*** SUPPLIED RECORDS Section Begins ***

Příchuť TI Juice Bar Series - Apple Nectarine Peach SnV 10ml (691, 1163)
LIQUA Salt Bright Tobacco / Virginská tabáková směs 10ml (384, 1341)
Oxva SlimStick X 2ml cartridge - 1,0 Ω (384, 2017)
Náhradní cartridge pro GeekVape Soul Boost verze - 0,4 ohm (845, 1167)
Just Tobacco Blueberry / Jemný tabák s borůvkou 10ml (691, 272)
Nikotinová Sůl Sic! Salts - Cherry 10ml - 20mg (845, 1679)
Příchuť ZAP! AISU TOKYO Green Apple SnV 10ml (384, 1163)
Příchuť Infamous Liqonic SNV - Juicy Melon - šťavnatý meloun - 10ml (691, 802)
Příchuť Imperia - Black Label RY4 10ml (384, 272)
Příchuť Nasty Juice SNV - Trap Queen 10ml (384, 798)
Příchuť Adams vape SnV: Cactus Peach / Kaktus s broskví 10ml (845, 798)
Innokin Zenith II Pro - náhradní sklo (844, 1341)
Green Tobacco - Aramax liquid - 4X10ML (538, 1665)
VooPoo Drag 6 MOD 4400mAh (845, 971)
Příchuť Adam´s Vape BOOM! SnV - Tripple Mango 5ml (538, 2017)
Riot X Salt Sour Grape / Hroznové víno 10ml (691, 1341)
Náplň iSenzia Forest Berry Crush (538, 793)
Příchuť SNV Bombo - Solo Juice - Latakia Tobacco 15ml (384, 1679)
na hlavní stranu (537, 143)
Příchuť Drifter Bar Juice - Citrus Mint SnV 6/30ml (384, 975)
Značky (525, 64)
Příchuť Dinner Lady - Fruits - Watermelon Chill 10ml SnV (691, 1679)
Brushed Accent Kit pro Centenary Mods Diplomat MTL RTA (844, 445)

*** SUPPLIED RECORDS Section Ends ***

WHAT YOU NEED TO DO: From the records above, pull every line that has the string "Green" and copy it.

SOLUTION FOR THIS PROBLEM:
Příchuť ZAP! AISU TOKYO Green Apple SnV 10ml (384, 1163)
Green Tobacco - Aramax liquid - 4X10ML (538, 1665)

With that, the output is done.